Na primeira carta Sêneca fala o que considera o mais importante, aproveitar bem nosso tempo.  Faz um alerta para não deixarmos tudo para o fim da vida, quanto “é demasiado tarde para gastarmos quando chegarmos à raspa do tacho. Daquilo que permanece no fundo, a quantidade é pouca e a qualidade é vil.

(Imagem: La persistencia de la memoria por  Salvador Dalí)


Carta 1: Sobre aproveitar o tempo

Saudações de Sêneca a Lucílio.

1. Continue a agir assim, meu querido Lucílio: liberte-se por conta própria; poupe e aproveite seu tempo, que até recentemente tem sido retirado a força de você ou furtado ou simplesmente escapado de suas mãos. Faça-se acreditar na verdade de minhas palavras: que certos momentos são arrancados de nós, que alguns são removidos suavemente e que outros fogem além de nosso alcance. O tipo mais desgraçado de perda, no entanto, é aquele devido ao descuido. Ademais, se você prestar atenção ao problema, você verá que a maior parte de nossa vida passa enquanto estamos fazendo coisas desagradáveis, uma boa parte enquanto não estamos fazendo nada e tudo isso enquanto estamos fazendo o que não deveríamos fazer.

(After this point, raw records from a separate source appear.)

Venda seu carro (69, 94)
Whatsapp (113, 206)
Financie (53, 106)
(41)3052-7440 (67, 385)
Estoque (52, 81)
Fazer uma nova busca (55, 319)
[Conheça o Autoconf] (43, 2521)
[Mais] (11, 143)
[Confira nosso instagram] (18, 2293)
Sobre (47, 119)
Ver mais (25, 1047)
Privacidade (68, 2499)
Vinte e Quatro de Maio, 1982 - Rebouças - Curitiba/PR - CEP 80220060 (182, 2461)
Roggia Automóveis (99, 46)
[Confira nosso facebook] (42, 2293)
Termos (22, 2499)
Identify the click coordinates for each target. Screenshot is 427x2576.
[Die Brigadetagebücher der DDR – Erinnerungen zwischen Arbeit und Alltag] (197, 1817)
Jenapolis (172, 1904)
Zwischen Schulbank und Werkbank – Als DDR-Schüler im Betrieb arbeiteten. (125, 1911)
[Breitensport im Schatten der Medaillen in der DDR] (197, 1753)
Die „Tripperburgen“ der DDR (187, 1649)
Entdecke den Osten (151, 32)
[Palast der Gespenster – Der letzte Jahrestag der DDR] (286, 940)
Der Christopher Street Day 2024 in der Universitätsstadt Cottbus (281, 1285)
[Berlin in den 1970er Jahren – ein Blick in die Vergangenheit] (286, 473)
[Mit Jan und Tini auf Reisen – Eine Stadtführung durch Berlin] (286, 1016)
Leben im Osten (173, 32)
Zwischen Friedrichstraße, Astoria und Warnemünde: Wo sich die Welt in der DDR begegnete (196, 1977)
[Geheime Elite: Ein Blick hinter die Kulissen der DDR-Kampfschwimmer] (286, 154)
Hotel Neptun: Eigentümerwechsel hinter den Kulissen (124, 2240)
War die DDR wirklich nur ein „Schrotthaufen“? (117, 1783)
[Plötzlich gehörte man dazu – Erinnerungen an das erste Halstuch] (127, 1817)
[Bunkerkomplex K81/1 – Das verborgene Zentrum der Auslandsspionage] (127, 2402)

2. Qual homem você pode me mostrar que coloca algum valor em seu tempo, que dá o devido valor a cada dia, que entende que está morrendo diariamente? Pois estamos equivocados quando pensamos que a morte é coisa do futuro; a maior parte da morte já passou. Quaisquer anos atrás de nós já estão nas mãos da morte. Portanto, Lucílio, faça como você me escreve que você está fazendo: mantenha cada hora ao seu alcance. Agarre a tarefa de hoje e você não precisará depender tanto do amanhã. Enquanto estamos postergando, a vida corre.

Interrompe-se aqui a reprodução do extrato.